Workflow and Build System
The SRW Application has a portable build system and a user-friendly, modular, and expandable workflow framework.
An umbrella CMake-based build system is responsible for building all of the components necessary for running the end-to-end regional workflow, including prerequisite libraries for the application, along with model and pre- and post-processing software. There is a small set of system libraries and utilities that are assumed to be present on the target computer: the CMake build software, a FORTRAN, c, and c++ compiler, and MPI library.
Once built, an experiment generator can be used to create a Rocoto-based workflow file that will call each task in the system, or the individual components can be run in a stand-alone, command line fashion if a batch system is not present on the available platform. The generated namelist for the atmospheric model can be modified in order to vary settings such as resolution or history file output frequency. It also allows for configuration of other elements of the workflow; for example, whether to run some or all of the pre-processing, forecast model, and post-processing steps.
This release can be run with Linux and macOS operating systems with Intel and GNU compilers. It has been tested on a variety of platforms widely used by researchers, such as the NOAA research systems Hera, Orion and Jet, NOAA’s Weather and Climate Operational Supercomputing System (WCOSS), the National Center for Atmospheric Research (NCAR) Cheyenne system, the National Science Foundation Stampede2 system, and generic Linux and macOS systems. Depending on the platform, the testing ranges from preconfigured, to configurable, limited test, and build-only platforms.

- _PROVIDED DATA_:
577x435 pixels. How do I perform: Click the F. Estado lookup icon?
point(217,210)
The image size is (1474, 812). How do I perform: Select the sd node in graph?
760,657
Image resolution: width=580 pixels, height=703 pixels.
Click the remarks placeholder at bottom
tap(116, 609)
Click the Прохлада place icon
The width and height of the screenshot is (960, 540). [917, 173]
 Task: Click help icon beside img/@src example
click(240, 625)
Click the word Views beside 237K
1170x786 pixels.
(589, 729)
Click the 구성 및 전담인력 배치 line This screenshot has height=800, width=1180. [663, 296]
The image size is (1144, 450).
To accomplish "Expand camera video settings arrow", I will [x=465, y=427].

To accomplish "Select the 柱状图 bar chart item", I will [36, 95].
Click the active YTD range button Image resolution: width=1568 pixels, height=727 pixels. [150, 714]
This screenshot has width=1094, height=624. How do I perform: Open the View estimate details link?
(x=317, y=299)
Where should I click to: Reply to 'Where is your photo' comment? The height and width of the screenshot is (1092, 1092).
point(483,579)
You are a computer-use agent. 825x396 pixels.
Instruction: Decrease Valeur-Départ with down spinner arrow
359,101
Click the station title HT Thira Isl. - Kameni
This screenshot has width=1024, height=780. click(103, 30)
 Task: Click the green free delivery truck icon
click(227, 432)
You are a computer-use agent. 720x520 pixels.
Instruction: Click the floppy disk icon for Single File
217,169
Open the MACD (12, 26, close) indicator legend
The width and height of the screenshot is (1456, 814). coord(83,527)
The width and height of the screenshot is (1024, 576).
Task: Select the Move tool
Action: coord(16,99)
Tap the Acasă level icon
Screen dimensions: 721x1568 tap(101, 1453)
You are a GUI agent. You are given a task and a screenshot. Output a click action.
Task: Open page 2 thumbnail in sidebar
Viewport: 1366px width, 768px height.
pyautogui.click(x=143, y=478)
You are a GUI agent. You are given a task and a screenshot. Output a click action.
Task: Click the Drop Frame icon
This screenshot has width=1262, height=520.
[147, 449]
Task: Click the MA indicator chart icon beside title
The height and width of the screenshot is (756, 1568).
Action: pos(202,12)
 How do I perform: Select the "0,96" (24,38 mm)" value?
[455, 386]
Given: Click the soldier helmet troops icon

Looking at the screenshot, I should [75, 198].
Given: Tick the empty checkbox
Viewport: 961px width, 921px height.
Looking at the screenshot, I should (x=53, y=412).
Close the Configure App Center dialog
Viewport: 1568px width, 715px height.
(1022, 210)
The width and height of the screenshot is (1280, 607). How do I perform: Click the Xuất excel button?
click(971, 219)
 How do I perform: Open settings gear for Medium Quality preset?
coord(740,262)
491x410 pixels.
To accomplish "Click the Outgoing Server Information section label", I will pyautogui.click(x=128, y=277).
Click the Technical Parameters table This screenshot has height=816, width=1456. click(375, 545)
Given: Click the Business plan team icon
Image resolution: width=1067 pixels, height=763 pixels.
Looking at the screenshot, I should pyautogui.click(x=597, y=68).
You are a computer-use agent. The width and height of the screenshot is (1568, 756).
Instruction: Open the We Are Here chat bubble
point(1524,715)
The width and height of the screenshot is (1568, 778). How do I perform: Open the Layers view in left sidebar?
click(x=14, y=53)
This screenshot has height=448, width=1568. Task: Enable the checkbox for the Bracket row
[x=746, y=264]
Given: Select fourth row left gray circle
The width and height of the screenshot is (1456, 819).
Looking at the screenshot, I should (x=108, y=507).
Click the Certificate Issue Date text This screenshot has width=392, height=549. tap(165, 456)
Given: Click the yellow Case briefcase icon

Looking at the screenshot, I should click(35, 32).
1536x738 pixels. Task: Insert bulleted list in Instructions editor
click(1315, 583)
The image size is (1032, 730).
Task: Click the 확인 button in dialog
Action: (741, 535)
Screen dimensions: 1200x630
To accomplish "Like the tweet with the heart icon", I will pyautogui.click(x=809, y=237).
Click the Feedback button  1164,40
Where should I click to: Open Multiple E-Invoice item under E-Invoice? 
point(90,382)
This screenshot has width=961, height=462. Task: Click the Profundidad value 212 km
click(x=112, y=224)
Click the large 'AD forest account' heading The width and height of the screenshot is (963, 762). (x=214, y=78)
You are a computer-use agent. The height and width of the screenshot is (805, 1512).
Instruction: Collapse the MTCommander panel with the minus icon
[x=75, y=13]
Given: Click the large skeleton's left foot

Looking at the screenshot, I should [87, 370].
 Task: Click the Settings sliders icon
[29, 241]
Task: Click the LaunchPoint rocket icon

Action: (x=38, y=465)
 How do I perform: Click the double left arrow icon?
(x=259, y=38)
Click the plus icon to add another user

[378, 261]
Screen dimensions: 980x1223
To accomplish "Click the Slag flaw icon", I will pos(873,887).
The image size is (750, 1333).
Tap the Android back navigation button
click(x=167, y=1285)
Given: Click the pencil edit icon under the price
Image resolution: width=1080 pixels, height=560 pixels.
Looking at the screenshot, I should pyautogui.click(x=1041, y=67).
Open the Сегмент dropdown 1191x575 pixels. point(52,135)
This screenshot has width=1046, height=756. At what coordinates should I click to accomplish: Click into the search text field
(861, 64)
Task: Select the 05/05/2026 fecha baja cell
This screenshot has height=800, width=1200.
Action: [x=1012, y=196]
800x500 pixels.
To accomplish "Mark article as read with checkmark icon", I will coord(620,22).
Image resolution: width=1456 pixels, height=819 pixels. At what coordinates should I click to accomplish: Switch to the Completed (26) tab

- _TASK TO COMPLETE_:
Say whether each statement agrees with the workflow and build system text above, answering yes or no and quoting the words of the text that decide it: (a) A FORTRAN compiler is assumed to be present on the target computer. (b) The release runs only with Intel compilers. (c) The individual components can be run from the command line when no batch system is available.

- _REPLY_:
(a) Yes: "There is a small set of system libraries and utilities that are assumed to be present on the target computer: the CMake build software, a FORTRAN, c, and c++ compiler, and MPI library."
(b) No: "This release can be run with Linux and macOS operating systems with Intel and GNU compilers."
(c) Yes: "the individual components can be run in a stand-alone, command line fashion if a batch system is not present on the available platform."